I’m relieved to have finished out the 21 days, but find myself reluctanct to leave this place at the altar. This place where I couldn’t run to the candy bowl for comfort, so I opened my arms to my Savior. This place where my time was better focused because I wasn’t checking Facebook 20+ times a day. You all are fascinating, you know. This place where the Lord lit a fire in me to study Spanish so that I will be able to connect on a heart level with the beautiful people at the Home of Life in Costa Rica this summer. Where I began to sort through our abundance of things and release them.
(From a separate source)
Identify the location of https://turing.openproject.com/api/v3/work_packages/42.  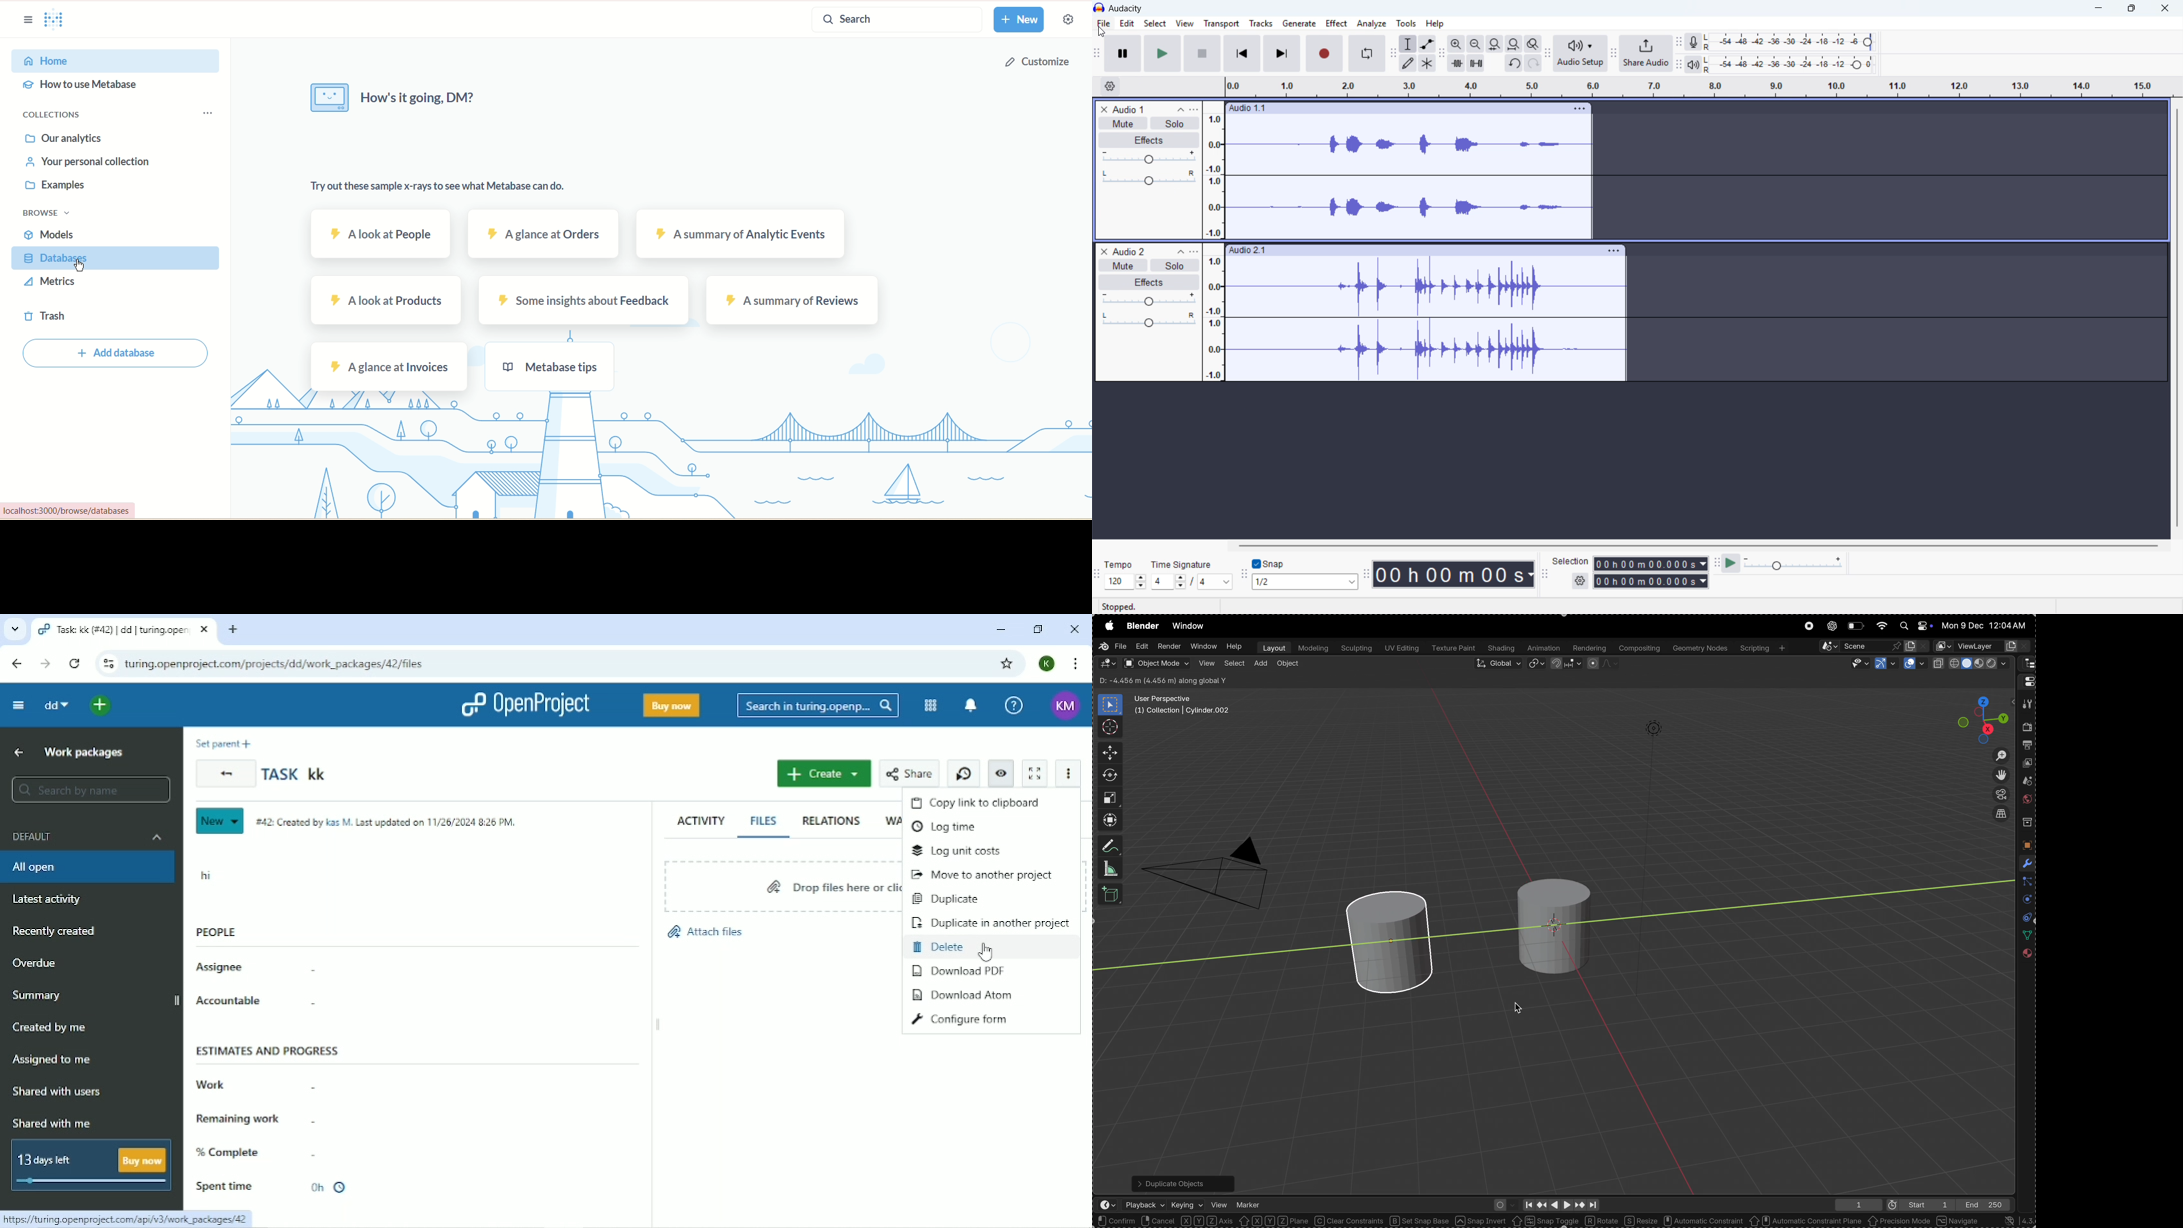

The journey that stretches before us is a marathon rather than a sprint. My quality time each day with Rosetta Stone and StudySpanish.com is chipping away at the language barrier before me. The skis we sold on Craigslist, the ski boots we still have posted, and the craft room piled with outgrown toys waiting to be posted are drops in the bucket of bailing out our home. And the Lord whispers in my heart that this is planting time. The Spring, if you will, of the new direction the Lord is taking us. Each verb that I learn to conjugate, each one-time treasure released to a new home, each prayer lifted up to fill the bowls in the throne room is a seed sown into the field of His future for our family.
So I linger at this altar of 3 weeks that advanced His purposes in my heart, praying over what to let back into my days and with what boundaries. Because planting time has only begun, and I don’t want to short the harvest He has for our lives one measure by underestimating the value of each seed sown.